A 1983 issue of the original Marvel Star Wars comic book set just after Return of the Jedi depicts Fett temporarily escaping the sarlacc pit. Works such as Dark Horse's Dark Empire series (1991–1992) further utilized Fett's survival. A 1995 anthology story by Daniel Keys Moran narrates some of his time in the sarlacc, and a 1996 story by Dave Wolverton narrates how Dengar finds him and restores him to health. In the comic Boba Fett: Twin Engines of Destruction (1997), (Note: Originally published in Topps's Star Wars Galaxy quarterly magazine) while Fett recovers after being freed from the sarlaac, he is impersonated by a bounty hunter named Jodo Kast, whom Fett then hunts. (Note: Kast was previously introduced in a 1988 adventure book for Star Wars: The Roleplaying Game. In the last story of the Tales from the Empire anthology (1997), which features Fett on the cover, Grand Admiral Thrawn impersonates Kast.) Four Boba Fett comics set several years after Return of the Jedi were released between 1995 and 2000. (Note: These have art by Cam Kennedy (of Dark Empire fame) and are individually titled Bounty on Bar-Kooda (1995), When the Fat Lady Swings (1996), Murder Most Foul (1997), and Agent of Doom (2000). The first three, written by John Wagner and telling an interconnected story dealing with the Hutts, were collected in the trade paperback Boba Fett: Death, Lies, & Treachery (1998).) Fett encounters Han Solo in the short story The Last One Standing: The Tale of Boba Fett (1996), set 15 years after the events of the same film, and fights side by side with him in The New Jedi Order: The Unifying Force (2003), set a decade later. He also appears in the e-novella Boba Fett: A Practical Man, set 20 years after Jedi. In the Legacy of the Force series (2006–2008), set some 35 years after Jedi, Han and Leia's daughter, Jaina, asks Fett to train her to help her defeat her corrupted brother, Jacen. (Note: The series reveals that Fett became a family man at one point, though he was forcibly separated from his wife after killing his commanding officer for assaulting her. His wife subsequently disappeared and was presumed dead. Their granddaughter later sought Boba out and married a Mandalorian warrior. Boba's wife was discovered to still be alive, having been frozen in carbonite decades earlier.)

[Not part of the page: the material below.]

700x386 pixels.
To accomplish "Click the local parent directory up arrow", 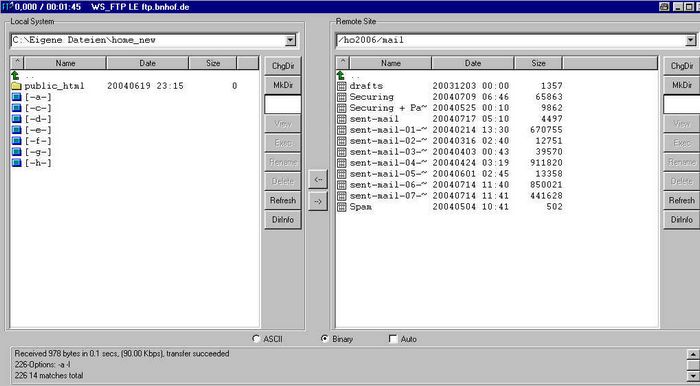I will click(16, 75).
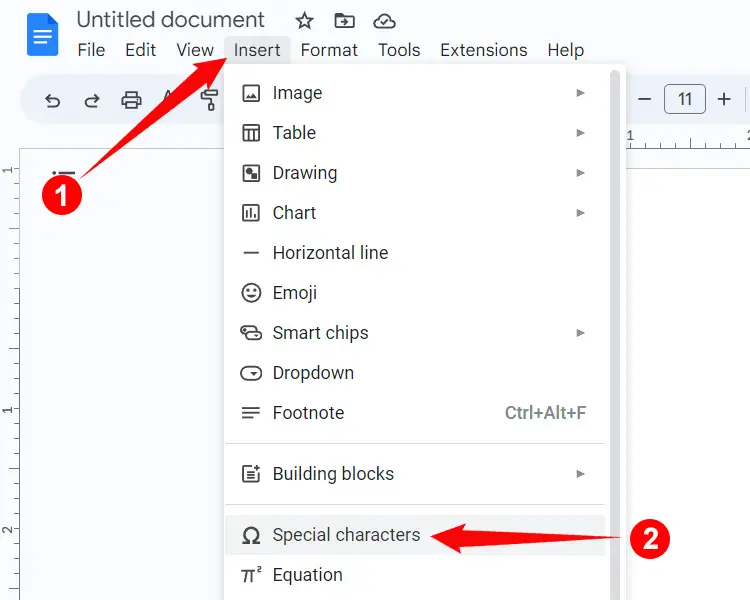750x600 pixels.
Task: Check the cloud save status icon
Action: coord(383,21)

In The Last One Standing, Daniel Keys Moran developed a backstory for Fett in which he was once named Jaster Mereel, a "Journeyman Protector" lawman who was convicted of treason. His backstory was depicted differently in Attack of the Clones, leading to the Dark Horse comic Jango Fett: Open Seasons (2003) retconning Mereel to Jango's mentor. (Note: This was apparently canonized by the season-two episode of The Mandalorian, "Chapter 14: The Tragedy", in which a hologram (when translated to English) implies that the name of Jango's mentor contains the letters "Jaste".) A young-adult book series called Boba Fett (2002–2004) depicts Fett's roots as a bounty hunter during the Clone Wars. He is guided by a book left to him by his father, whose ship and armor he has inherited, and begins working for Jabba the Hutt.

====The Bounty Hunter Wars====

The Bounty Hunter Wars is a trilogy of novels by K. W. Jeter set during the events of the original trilogy. The books were published by Bantam Spectra in July 1998, November 1998, and July 1999, respectively. The trilogy depicts Fett as being more communicative than in the films because its plot requires Fett to show "an ability to convince people as well as kill them".

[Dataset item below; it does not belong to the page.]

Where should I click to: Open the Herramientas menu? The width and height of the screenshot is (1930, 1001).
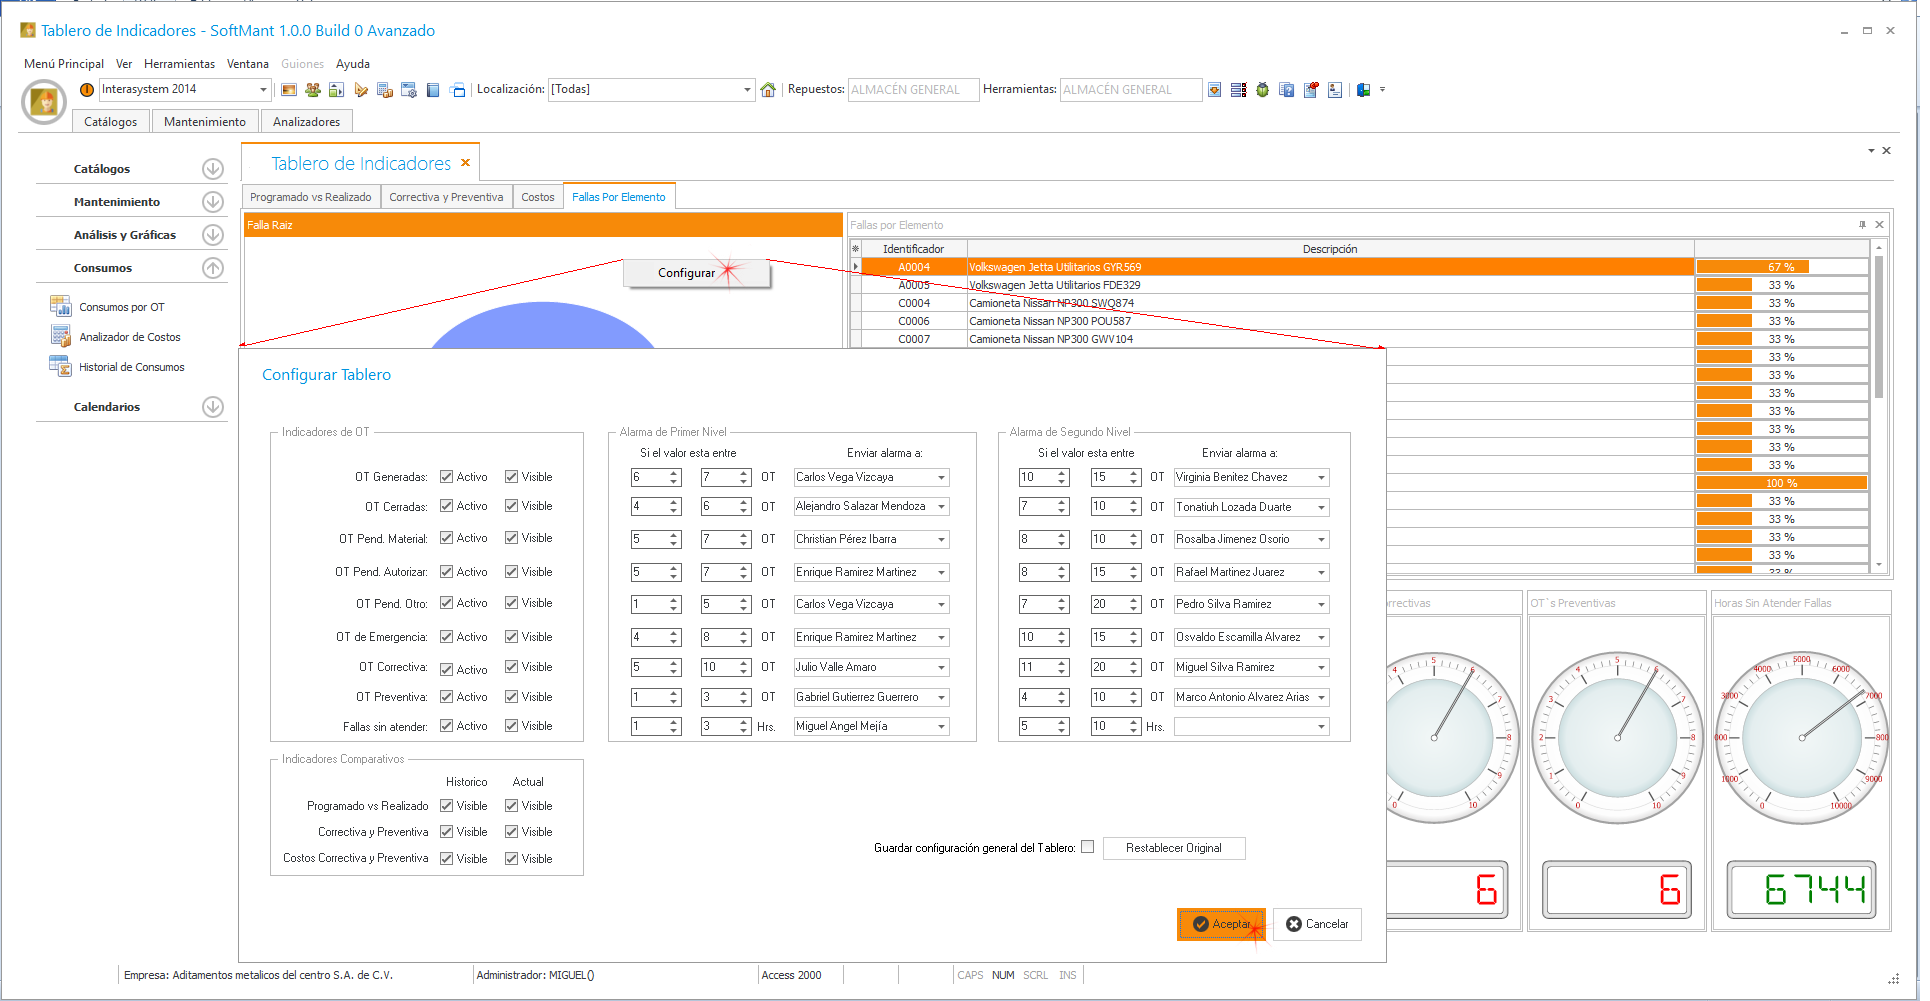[179, 64]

The first book, The Mandalorian Armor, starts during the events of Return of the Jedi, shortly after Jabba's sail barge is destroyed. Dengar stays with Fett after the latter's near-death experience and encounters Neelah, a dancer in Jabba's palace who has lost her memory, and thinks Fett can help her. Kuat of Kuat, an Imperial executive, reviews footage from the Great Pit of Carkoon, leading him to suspect that Fett is still alive. It is related in flashbacks set between A New Hope and The Empire Strikes Back that Fett stole a bounty Bossk and Zuckuss was hunting on behalf of the Bounty Hunters' Guild. After delivering the bounty, Fett accepted a contract to join the Bounty Hunters Guild to break it up. The Emperor met with Darth Vader and Prince Xizor, where the latter revealed that it was he who planned for Fett to join the guild to eliminate its weakest members, leaving only the best for the Empire to exploit.

In the second book, Slave Ship, Fett abandons Slave I to avoid dispelling rumors of his death, and instead steals Bossk's ship. Riding along, Dengar tells Neelah about the split of the Bounty Hunters Guild. After Bossk killed his father, the guild split into two factions: one composed of the older members, and another composed of Bossk and other younger members. Prince Xizor placed an enormous bounty on a renegade stormtrooper who slaughtered his entire ship's crew. Fett, Bossk, and Zuckuss captured the trooper, but Fett jettisoned his partners in an escape pod.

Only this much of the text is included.